Per anni ho vissuto come un automa. Mi sono sposata nel 1947. Un brav’uomo, un uomo gentile, un uomo che non mi ha mai fatto domande sulla guerra. Sapeva che ero stata prigioniera. Sapeva che avevo perso la mia famiglia, ma non voleva saperne di più. E io non volevo dirgli: “Abbiamo avuto tre figli, due maschi e una femmina. Li ho cresciuti con amore, con tenerezza, con tutta l’attenzione di cui ero capace.
Ma c’era sempre questa distanza, questo muro invisibile tra me e il resto del mondo, come se una parte di me fosse rimasta prigioniera, anche dopo la liberazione. I miei figli sono cresciuti, hanno riso, hanno giocato, hanno sognato il futuro e io li guardavo sorridendo. Ma in fondo al cuore pensavo a Margaot, a Eliane, a tutte quelle donne che non hanno mai avuto la possibilità di vivere, di amare, di diventare madri.
Perché proprio io? Perché sono sopravvissuta quando loro erano morti? Questa domanda mi odia giorno dopo giorno, notte dopo notte. Mi stava divorando dall’interno come un veleno lento. Di notte, facevo sempre lo stesso incubo. Sono nella vasca da bagno. L’acqua è così fredda che mi brucia. Non riesco a uscire. Le mie braccia non si muovono più. Le mie gambe sono paralizzate e Margaot è accanto a me in un’altra vasca, io la guardo con occhi vuoti, lei che mi accusa.
Mi chiede perché l’ho lasciata morire, perché non ho fatto niente per salvarla, perché sono qui viva mentre lei è morta.

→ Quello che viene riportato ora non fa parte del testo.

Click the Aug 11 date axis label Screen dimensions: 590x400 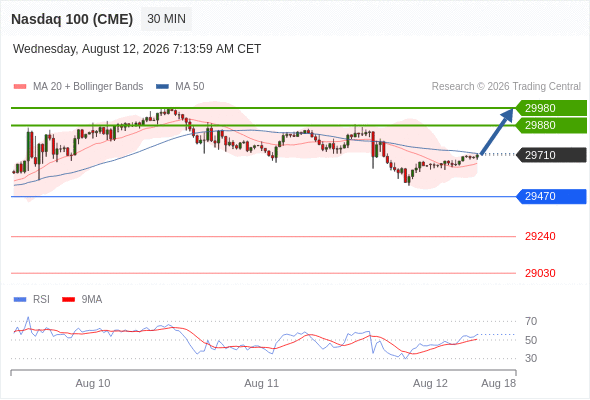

Mi sono svegliata sudata, in lacrime, con il cuore che batteva così forte che credevo stesse per esplodere. Mio marito a volte si sveglia e mi chiede cosa c’è che non va. Rispondo sempre la stessa cosa: niente, un brutto sogno.
E ho mentito perché dire la verità sarebbe stato troppo pesante per lui, per me, per tutti. Gli anni passavano, i decenni passavano. I miei figli diventavano adulti, si sposavano, avevano figli loro. La vita continuava. Ma una parte di me rimaneva congelata nel 1944, in questo freddo capannone, in questa vasca da bagno di ferro.

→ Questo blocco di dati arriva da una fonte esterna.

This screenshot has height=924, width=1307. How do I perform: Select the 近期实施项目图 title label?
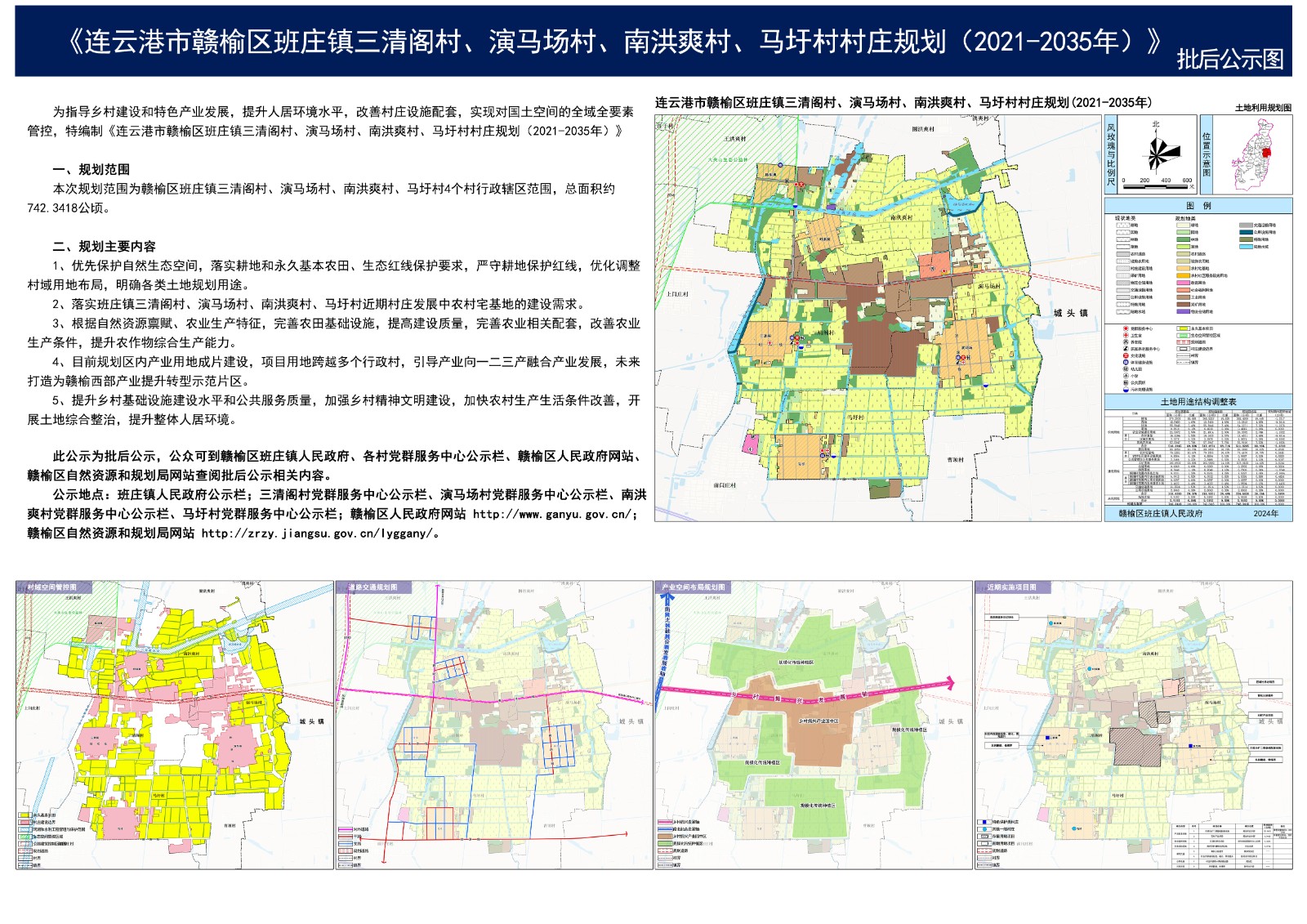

Nel 1960 si tenne a Parigi un processo contro alcuni funzionari di corte. Mi contattarono e mi chiesero se volessi testimoniare. Rifiutai, non potevo. L’idea di trovarmi di fronte a una sala piena di gente, di raccontare ciò che avevo vissuto, di rivivere tutto pubblicamente, era al di là delle mie forze.
Ma ho seguito il processo sui giornali. Ho letto le testimonianze delle altre sopravvissute e ho pianto. Ho pianto per tutte quelle donne i cui nomi non comparivano da nessuna parte. Ho pianto perché il mondo sembrava essersi già dimenticato, perché la vita continuava come se nulla fosse accaduto. Nel 1985, mio marito è morto. Per un attacco di cuore, all’improvviso, senza preavviso.
Ero vedova. I miei figli erano rimasti, trasferitisi in altre città, persino in altri paesi. Mi ritrovai sola. Di nuovo. È in quel momento che qualcosa è cambiato, che il silenzio è diventato insopportabile, che il peso di una testimonianza inespressa è diventato troppo pesante da portare. Per nove anni ho portato questa testimonianza da sola, rinchiusa nella mia memoria, prigioniera del mio stesso silenzio.
Ma un giorno, nel 2010, uno storico mi contattò. Si chiamava Julien Morau. Lavorava a un progetto di documentazione sui campi di internamento francesi durante la guerra. Era alla ricerca di sopravvissuti di Royal Place. Voleva che parlassi. Ho esitato a lungo, settimane, mesi. Mi dicevo che era troppo tardi, che a nessuno importava, che il mondo aveva voltato pagina da un pezzo.